I migranti del Mattei scesi in piazza nelle scorse settimane a Bologna avevano chiesto tempo. Tempo per trovare una sistemazione dopo i provvedimenti di espulsione dal CAS, che prevedevano appena cinque giorni per lasciare il centro. Tempo che la Prefettura non aveva voluto dare, ma che i migranti si sono presi lo stesso scendendo in piazza e denunciando le terribili condizioni di vita dentro al centro.
La gran parte di loro nei giorni scorsi ha trovato un posto dove andare a vivere. Il tempo però non è stato sufficiente per tutti. Alla fine della scorsa settimana due migranti si sono trovati le loro valigie alla porta, mentre nel frattempo al Mattei è stato attivato un servizio di identificazione per evitare ‘ospiti abusivi’, come li chiama la Prefettura. Il tempo è scaduto, evidentemente, ed è scaduto anche perché il Comune di soluzioni non ne ha trovate. Il tempo conquistato dai migranti non è bastato al Comune per trovare pochi posti letto. Quando cinque dei migranti espulsi si sono recati al Servizio Protezioni Internazionali dell’ASP, in colloqui individuali si sono sentiti dire che non c’era alcuna sistemazione disponibile, che avrebbero dovuto rivolgersi a dormitori o strutture assistenziali per la notte – una presa in giro per chi normalmente di notte lavora all’Interporto – oppure a un ostello a 50 euro a notte. D’accordo con la Prefettura, avevano soltanto l’indicazione di “concedere” il domicilio negli stessi uffici comunali. Questa è la risposta della città più progressista!
Il risultato è stato che la gran parte dei migranti ha dovuto affrontare il muro del razzismo dei proprietari di casa e del costo degli affitti trovando in autonomia un posto per dormire. Uno di loro dorme però all’aperto, mentre l’help center del Comune non ha altro da offrirgli se non un laconico “non abbiamo posti”. Di fronte al razzismo sfacciato della Prefettura, il Comune non ha proposto alcuna alternativa. Nulla di sorprendente, se consideriamo che i patti sulla sicurezza firmati con il ministro Piantedosi meritano il plauso pubblico del Sindaco che però non ha nulla da dire pubblicamente o da fare amministrativamente contro regole razziste che sbattono i migranti fuori dall’accoglienza se il loro salario supera le 5 mila euro l’anno. Evidentemente l’antirazzismo del Comune è quello delle simboliche cittadinanze alle seconde generazioni e delle reali espulsioni dall’accoglienza, delle promesse ancora non mantenute dei bus per i migranti che rischiano la vita andando ogni notte a lavorare all’interporto in bici o in manopattino.

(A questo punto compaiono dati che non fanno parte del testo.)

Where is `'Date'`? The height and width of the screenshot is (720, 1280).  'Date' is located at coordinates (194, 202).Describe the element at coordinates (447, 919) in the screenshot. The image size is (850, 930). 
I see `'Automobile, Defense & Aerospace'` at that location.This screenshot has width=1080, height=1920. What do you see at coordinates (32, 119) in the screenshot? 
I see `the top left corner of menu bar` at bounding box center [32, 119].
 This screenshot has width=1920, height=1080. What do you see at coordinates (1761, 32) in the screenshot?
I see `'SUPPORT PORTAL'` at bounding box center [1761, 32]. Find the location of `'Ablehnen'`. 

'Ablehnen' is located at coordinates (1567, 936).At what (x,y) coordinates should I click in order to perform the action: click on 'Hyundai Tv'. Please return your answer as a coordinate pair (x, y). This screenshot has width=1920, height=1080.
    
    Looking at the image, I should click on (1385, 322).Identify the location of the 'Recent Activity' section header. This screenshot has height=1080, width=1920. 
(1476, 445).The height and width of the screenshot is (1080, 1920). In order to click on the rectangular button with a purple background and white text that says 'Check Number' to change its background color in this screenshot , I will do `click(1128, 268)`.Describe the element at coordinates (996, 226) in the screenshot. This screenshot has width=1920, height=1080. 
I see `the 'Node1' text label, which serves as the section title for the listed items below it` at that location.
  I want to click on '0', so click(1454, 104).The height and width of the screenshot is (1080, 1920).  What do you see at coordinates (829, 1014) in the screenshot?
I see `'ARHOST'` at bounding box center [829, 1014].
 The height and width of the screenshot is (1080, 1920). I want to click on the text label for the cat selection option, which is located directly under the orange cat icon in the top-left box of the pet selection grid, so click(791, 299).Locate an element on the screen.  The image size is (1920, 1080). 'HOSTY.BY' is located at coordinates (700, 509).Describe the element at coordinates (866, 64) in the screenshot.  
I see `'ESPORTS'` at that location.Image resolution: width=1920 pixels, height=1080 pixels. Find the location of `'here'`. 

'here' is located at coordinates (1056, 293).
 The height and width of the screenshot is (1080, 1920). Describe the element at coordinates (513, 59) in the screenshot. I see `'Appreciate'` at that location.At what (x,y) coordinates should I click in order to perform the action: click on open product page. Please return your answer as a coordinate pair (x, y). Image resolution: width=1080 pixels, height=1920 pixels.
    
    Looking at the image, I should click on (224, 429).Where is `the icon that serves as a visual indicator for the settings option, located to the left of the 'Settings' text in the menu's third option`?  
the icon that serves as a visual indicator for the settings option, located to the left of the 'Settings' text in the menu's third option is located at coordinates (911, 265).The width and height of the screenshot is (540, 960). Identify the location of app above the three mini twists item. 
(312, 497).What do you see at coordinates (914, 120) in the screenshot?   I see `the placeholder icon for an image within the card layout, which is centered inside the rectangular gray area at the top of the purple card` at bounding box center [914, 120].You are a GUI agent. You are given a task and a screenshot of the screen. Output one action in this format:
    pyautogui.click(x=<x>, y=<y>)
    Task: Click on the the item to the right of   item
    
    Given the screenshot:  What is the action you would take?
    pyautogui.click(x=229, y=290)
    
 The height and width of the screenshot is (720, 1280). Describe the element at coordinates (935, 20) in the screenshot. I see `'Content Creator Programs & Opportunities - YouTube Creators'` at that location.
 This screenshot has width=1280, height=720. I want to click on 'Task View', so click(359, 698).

Rimane però la lotta ostinata dei migranti, che hanno strappato alla macchina del razzismo istituzionale non solo il tempo, ma anche la possibilità di avere la residenza, nonostante il Comune abbia da tempo smesso di dare la residenza fittizia ai migranti che giungono a Bologna e si trovano senza una casa. Senza questa conquista il rinnovo del permesso del soggiorno sarebbe diventato un ostacolo insormontabile. Documenti precari, accoglienza e case che mancano, mentre di sfruttamento ce n’è a non finire: a Bologna come altrove, è sempre la stessa la storia delle donne e degli uomini migranti. Di fronte a queste istituzioni e contro le loro politiche, i migranti continuano a lottare con le loro forze e mostrano anche che qualcosa si può ottenere. Qualcosa però non basta. Serve qualcosa di più. Serve che le lotte delle e dei migranti non restino da sole.